Love Lies Bleeding
Once again Kristen Stewart breaks new ground in a muscular, edgy, intimate, brutal and tense neo-noir thriller.
One thing is certain, Love Lies Bleeding confirms the emergence of a singular new talent in indie American cinema. Her name is Rose Glass and she was born in London, England. Her first feature, the hallucinogenic, full-blown Gothic Saint Maud (2019), was named best British film by the London Film Critics’ Circle. Yet even if one begged to differ, one could not ignore the selfless commitment of Glass’s leading actress, Morfydd Clark. Here, Glass has corralled Kristen Stewart to do her bidding, along with the martial artist and bodybuilder Katy O’Brian – and the results are, well, mind-blowing. Stewart – or KStew, if you must – has had one of the least conventional careers in recent Hollywood history, skipping from child star to franchise princess, tabloid toy thing to arthouse darling, from action star to Oscar nominee. One doesn’t know where she will turn up next. Here, under the tutelage of Rose Glass, the actress gives courage a new name, performing acts for the camera one does not usually expect from a Hollywood luminary.
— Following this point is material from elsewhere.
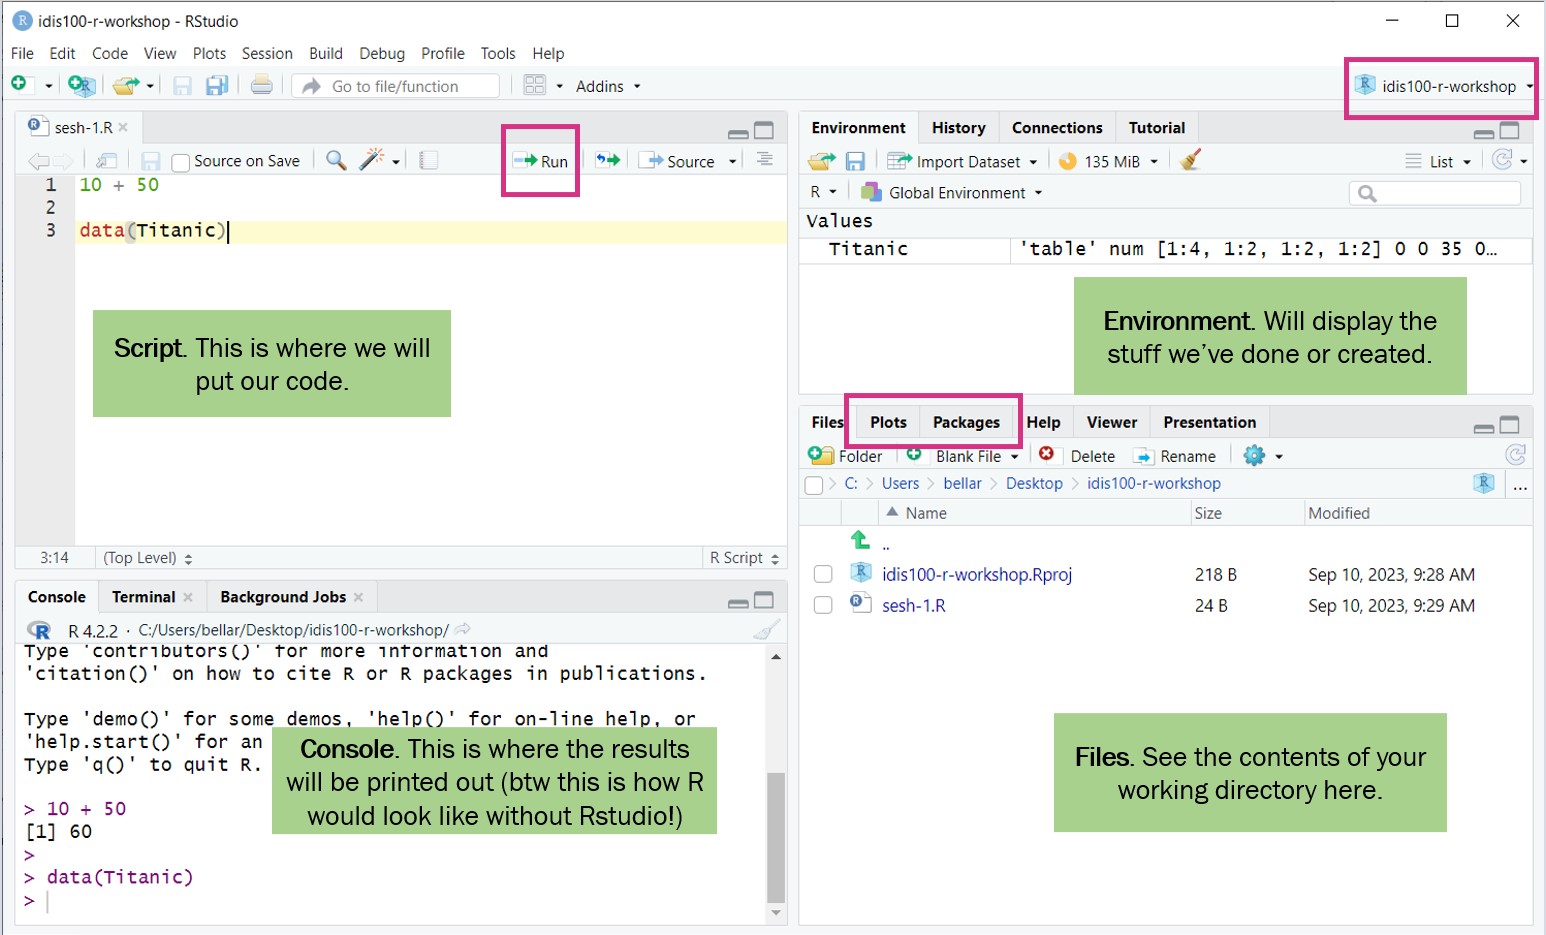
Task: Click the Rename button in Files pane
Action: coord(1176,456)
Rose Glass sets her scene in New Mexico in 1989 on the fringes of the bodybuilding and gunrunning worlds. Stewart plays Lou Langston, a disgruntled gym assistant who we first see freeing the contents of a blocked toilet pan (look away now) and showing little consideration for her customers. She lives alone with a cat, smokes incessantly (while listening to nicotine admonishment tapes) and masturbates on the sofa. Then she espies Jackie Cleaver (Katy O’Brian) flexing her stuff in the gym mirror. For Lou, the beautiful stranger is a blast of glamour and possibility. For Jackie, the androgynous gym manager could swing her a bed for the night. Two souls lost in a dead-end town, Lou and Jackie could just about take on the world – first amongst the dumbbells, then the bed linen. But darker forces are circling…
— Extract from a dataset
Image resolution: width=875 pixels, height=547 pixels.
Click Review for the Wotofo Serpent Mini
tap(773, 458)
The film is not without a deep vein of black comedy, much of it supplied by Jena Malone as Lou’s sister, who is constantly popping painkillers as her face takes on a kaleidoscope of cuts and bruises thanks to the temper of her husband (Dave Franco) – yet the show must go on. And then there’s their father (Ed Harris), both bald and lank-haired, both a weirdo and a psycho, who plays with a dung beetle while snarling at those who disapprove of his gun-faring ways.
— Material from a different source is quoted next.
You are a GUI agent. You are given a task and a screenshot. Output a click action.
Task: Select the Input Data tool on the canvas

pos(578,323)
Before the film’s abrupt change of tone in the final phases, Love Lies Bleeding recalls a lost milieu of cinema once popularised by the likes of Monte Hellman and younger incarnations of Scorsese and Bogdanovich – the ossification of a Wild West tarnished with neon and pick-up trucks. But for all its neo-noir and trash-punk allusions, it is rooted in a painful reality thanks to the anchor of Kristen Stewart’s humanity. Consequently, what follows is shocking as well as gritty, raw, tender, gaudy and intense, all at once. Why much of it works so well is because of the attention to detail, from the distinctive sound design to the endless skies, right up to the close-ups of O’Brian’s vein-mapped biceps. Neither narrative nor tone is forecast in advance, keeping one on one’s toes, breathless, horrified and sometimes a little perplexed.
JAMES CAMERON-WILSON
Cast: Kristen Stewart, Katy O’Brian, Jena Malone, Anna Baryshnikov, Dave Franco, Ed Harris, Orion Carrington, David DeLao.
Dir Rose Glass, Pro Andrea Cornwell and Oliver Kassman, Screenplay Rose Glass and Weronika Tofilska, Ph Ben Fordesman, Pro Des Katie Hickman, Ed Mark Towns, Music Clint Mansell, Costumes Olga Mill, Sound Paul Davies, Dialect coach William Conacher.
A24/Film4/Escape Plan/Lobo Films-A24/Lionsgate UK.
103 mins. UK/USA. 2023. US Rel: 8 March 2024. UK Rel: 3 May 2024. Cert. 15.